けれど睦言のように毛利毛利と繰り返し己を呼ぶ声が耳にこびり付いて離れそうにもなかった。
己を乞うているのかと、くだらない錯覚に陥りそうになる。
「ぐっ…ぅ、…くっ………ふふっ…大した策士よ…長曾我部」
鬼の手の内で、己が女であるということを今更に思い知らされて、全身から込み上げてくる吐き気に口元を抑える。
煩わしさばかりが渦巻く胸の内で、所詮戯れぞと言い聞かせる度、ひどく其処彼処がずきりと軋んだ。
この程度の事で痛みを感じるなど、あってはならぬことなのに。
(…なら…ぬ……斯様な考え、有り得ぬ…有り得ぬわ…っ)
「あぶ…ねぇ…」
やばかった。ほんとに、やばかった。
あと一歩、毛利の制止の声がなかったら…
(完全に、食っちまってただろうなぁ…)
枯山水を模した美しい庭園が広がる縁側にぼーっと腰掛けて、そう、思いながら途方に暮れる。沈んでいく気持ちとは裏腹に下半身だけは妙に元気なままで、それにもまたはーっと深く溜め息をつくしかなかった。
(一体どうしちまったんだ、俺ぁ…)
兎にも角にも女にしては痩せすぎだし、発育悪くて出るとこ出てねぇし、口は悪ぃし、目付きも悪ぃし、おまけに性格も歪みきってるときたもんだ。三拍子以上に揃いすぎてて絶対そんな妙な気になるなんて思ってもみなかったのに。
「……」
目の前に晒された白い肌を見た瞬間、あっという間に理性が吹っ飛んでた。
(ああ、もう…)
きつい口調に罵詈雑言の数々。
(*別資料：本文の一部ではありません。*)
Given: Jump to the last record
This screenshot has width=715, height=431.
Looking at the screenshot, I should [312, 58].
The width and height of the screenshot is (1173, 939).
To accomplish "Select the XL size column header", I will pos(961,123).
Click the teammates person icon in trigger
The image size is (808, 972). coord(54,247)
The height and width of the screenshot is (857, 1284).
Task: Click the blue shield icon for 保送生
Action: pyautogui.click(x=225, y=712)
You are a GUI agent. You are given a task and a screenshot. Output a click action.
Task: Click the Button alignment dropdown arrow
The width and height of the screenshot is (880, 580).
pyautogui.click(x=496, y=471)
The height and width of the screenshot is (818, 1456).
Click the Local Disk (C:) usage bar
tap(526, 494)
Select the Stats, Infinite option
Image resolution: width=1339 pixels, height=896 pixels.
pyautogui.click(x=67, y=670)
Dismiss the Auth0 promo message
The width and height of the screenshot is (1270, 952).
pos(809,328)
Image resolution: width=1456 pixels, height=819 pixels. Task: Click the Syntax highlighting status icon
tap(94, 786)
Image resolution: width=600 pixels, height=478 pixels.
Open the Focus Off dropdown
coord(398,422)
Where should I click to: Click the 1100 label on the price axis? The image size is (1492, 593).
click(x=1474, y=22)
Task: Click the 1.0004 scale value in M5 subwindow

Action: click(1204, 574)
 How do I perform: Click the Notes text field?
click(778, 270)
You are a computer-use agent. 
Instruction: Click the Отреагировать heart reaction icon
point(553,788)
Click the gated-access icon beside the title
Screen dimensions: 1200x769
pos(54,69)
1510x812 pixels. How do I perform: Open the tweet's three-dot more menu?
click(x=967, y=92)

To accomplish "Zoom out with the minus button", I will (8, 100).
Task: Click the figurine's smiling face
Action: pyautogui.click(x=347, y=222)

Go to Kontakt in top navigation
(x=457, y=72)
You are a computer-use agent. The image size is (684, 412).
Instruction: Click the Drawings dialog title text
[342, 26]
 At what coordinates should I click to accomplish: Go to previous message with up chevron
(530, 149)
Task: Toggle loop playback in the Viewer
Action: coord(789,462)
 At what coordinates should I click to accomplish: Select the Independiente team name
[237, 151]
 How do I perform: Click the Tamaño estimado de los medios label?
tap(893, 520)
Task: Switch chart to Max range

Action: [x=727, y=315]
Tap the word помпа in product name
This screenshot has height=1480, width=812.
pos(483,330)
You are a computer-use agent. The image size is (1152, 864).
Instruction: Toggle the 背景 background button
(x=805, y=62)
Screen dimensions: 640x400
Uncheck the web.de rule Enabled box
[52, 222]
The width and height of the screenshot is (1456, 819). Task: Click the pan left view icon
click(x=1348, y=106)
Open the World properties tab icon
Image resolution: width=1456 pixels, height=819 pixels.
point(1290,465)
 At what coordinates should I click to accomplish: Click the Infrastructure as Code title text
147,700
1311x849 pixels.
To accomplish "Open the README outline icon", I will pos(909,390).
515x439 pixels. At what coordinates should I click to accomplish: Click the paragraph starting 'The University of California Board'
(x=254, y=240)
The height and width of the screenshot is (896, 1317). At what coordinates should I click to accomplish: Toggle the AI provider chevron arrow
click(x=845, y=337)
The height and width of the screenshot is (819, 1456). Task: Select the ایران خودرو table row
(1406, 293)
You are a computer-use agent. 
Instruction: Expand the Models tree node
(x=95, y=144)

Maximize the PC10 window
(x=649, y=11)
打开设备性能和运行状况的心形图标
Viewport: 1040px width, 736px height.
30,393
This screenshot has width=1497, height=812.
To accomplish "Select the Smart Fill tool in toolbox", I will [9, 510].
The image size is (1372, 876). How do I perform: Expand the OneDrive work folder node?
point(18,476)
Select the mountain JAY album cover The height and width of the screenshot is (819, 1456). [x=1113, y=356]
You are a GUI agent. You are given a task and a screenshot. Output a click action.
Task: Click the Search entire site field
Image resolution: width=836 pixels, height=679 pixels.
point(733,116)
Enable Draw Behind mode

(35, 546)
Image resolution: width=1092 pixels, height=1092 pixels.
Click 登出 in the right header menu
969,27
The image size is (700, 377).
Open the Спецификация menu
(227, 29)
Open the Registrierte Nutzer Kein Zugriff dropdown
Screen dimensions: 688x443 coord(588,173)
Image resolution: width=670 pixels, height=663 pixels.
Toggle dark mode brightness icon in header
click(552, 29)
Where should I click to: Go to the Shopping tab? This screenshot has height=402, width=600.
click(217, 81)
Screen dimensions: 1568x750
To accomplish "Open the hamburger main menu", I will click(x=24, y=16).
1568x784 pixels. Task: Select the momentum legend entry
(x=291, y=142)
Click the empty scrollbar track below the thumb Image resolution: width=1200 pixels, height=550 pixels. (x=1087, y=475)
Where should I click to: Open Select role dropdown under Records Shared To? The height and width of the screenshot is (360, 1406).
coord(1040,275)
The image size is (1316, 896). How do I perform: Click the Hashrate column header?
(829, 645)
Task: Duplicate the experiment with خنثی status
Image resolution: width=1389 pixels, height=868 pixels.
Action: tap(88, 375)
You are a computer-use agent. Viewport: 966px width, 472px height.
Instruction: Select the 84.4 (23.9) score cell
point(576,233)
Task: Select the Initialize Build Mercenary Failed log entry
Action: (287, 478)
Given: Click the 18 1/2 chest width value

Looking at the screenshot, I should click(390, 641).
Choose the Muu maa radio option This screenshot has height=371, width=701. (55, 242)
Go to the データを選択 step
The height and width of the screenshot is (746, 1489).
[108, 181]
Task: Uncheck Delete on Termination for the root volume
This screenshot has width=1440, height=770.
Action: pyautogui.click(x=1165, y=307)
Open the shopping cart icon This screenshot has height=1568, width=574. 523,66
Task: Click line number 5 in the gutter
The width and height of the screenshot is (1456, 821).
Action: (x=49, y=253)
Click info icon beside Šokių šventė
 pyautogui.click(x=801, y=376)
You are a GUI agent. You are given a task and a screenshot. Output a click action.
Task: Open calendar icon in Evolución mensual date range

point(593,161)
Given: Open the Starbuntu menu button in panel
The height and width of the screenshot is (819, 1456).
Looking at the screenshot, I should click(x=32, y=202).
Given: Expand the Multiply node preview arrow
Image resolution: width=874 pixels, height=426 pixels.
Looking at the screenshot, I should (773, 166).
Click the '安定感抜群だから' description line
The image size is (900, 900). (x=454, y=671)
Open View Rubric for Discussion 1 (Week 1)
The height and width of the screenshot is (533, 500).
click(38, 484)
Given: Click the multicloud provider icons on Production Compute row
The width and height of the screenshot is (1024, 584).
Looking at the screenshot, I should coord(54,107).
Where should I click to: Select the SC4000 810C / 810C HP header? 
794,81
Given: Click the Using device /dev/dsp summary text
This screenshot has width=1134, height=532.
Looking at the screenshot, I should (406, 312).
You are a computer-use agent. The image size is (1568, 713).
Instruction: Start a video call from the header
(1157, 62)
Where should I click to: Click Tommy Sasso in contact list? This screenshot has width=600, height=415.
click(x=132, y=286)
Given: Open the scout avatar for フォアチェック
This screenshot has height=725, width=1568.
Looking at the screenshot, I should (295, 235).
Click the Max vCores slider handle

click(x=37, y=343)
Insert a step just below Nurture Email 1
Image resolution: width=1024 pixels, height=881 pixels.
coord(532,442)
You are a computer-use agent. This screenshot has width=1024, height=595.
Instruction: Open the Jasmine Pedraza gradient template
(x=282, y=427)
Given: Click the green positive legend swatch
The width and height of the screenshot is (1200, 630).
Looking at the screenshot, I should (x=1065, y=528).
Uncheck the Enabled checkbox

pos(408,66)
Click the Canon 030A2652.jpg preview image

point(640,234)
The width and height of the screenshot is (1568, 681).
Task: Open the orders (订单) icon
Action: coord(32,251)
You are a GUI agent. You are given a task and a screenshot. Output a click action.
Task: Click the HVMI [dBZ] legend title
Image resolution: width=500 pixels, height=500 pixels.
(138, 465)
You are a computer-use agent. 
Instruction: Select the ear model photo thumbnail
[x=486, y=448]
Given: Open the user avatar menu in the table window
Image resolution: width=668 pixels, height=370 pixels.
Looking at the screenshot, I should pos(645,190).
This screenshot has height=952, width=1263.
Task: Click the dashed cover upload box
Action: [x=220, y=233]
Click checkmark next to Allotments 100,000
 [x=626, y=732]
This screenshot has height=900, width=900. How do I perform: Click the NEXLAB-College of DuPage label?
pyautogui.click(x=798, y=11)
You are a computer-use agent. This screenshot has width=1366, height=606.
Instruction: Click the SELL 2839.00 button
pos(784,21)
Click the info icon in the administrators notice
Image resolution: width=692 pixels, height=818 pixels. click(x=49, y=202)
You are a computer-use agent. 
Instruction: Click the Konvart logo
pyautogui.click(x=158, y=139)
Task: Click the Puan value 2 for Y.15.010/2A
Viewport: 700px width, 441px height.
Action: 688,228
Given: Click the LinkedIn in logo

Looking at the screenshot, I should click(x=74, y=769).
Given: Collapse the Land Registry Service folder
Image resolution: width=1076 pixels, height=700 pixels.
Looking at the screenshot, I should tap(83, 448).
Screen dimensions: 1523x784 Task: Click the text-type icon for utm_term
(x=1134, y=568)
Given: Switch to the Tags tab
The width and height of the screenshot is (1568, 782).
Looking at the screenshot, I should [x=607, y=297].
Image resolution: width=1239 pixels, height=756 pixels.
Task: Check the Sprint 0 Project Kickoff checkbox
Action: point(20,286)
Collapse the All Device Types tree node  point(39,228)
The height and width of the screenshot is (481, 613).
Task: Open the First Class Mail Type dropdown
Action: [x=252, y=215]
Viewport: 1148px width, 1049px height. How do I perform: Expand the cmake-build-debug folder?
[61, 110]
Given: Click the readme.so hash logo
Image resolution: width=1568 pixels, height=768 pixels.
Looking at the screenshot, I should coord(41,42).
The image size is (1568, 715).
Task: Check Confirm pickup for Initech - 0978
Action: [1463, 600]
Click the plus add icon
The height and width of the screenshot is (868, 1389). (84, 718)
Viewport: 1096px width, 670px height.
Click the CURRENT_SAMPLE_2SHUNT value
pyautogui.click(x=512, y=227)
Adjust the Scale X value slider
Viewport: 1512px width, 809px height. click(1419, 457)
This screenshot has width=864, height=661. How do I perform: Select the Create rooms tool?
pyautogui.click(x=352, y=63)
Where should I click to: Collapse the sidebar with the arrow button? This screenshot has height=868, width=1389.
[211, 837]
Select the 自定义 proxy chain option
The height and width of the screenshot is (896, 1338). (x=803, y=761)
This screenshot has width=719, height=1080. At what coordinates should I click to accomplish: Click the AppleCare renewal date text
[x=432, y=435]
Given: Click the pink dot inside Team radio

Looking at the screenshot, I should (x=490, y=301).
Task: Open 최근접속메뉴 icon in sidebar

まったく可愛げのない悪態の中、不意に俯いて逸らされる視線がどこか哀愁を滲ませる。
その瞳は常に安芸にだけ向けられて…。
孤高――
そんな言葉が脳裏をよぎった。
痛みを我慢して無理やりに肩張って、ぶっ倒れるまでどこまでも意地を通して。誰に頼ることもなく全部己で抱え込んでその身を削りながら足掻いている。
(…ほっとけるわけ…ねぇだろうが…)
恋慕の情が何か、などと分かるわけもないが、きっとこういうのは理屈ではないんだろうと思う。一度でも気になってしまったものは、もうどうにも誤魔化しようがなかった。